E ‘l modo ancor m’offende. Perché la Camera prevede il voto segreto se in ballo ci sono i destini di una persona. Ed è una norma di civiltà, ma anche una regola di libertà, visto che possono esserci motivazioni di coscienza e di valutazioni personali differenti su quegli argomenti. Invece, per seguire il canto di quel Grillo che spesso si fa cuculo invocando con la bava alla bocca il controllo dei parlamentari, di un giustizialismo tanto al chilo e di una giustizia divenuta gogna per il corrotto (o presunto tale; quella su Genovese è pur sempre e solo una richiesta di custodia preventiva in attesa di giudizio), colonna infame per l’untore, sangue mischiato alla rena nel moderno Colosseo del web, dove disperati precari e sempre più poveri, gioiscono nel vedere da lontano le sfortune degli altri, provando a dimenticare così le proprie miserie.
No, non si tratta di Genovese. Non si tratta di un politico corrotto, né di un potente colluso. No. Qui in ballo c’è la civiltà dei rapporti umani, c’è l’élite di un potere così spaventato da dare in pasto al popolo quello che il suo populismo chiede, c’è la rappresentanza democratica che non ha più la forza di contenere da sé gli abusi (mai una volta che un’espulsione o un provvedimento disciplinare per fatti non chiari sia giunto prima dell’intervento della magistratura e in modo autonomo da parte dei partiti o delle istituzioni della politica) e rincorre al ribasso gli umori della folla opportunamente sollecitati da speculatori interessati.

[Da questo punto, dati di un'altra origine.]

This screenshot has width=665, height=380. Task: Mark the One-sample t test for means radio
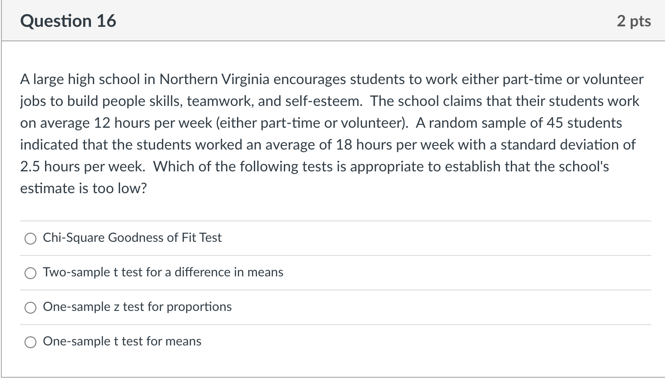click(x=30, y=342)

No, non c’entra l’autorizzazione all’arresto data ieri. C’entra il crinale su cui ci si sta incamminando. Domani, la rabbia premente d’un popolo impoverito, e non solo materialmente, potrebbe essere indirizzata verso altri obiettivi. Magari meno colpevoli, magari meno indiziati, magari innocenti. Che faranno a quel punto quei parlamentari? Chiederanno alle masse: “chi volete che noi condanniamo?”. Nella speranza di poter poi dire, in tutta intimità e solitudine ma quasi a voler parlare alle moltitudini e dopo aver eseguito tutti i riti della moderna religione degli status sui social network: “sono innocente del sangue di questo giusto; pensateci voi”.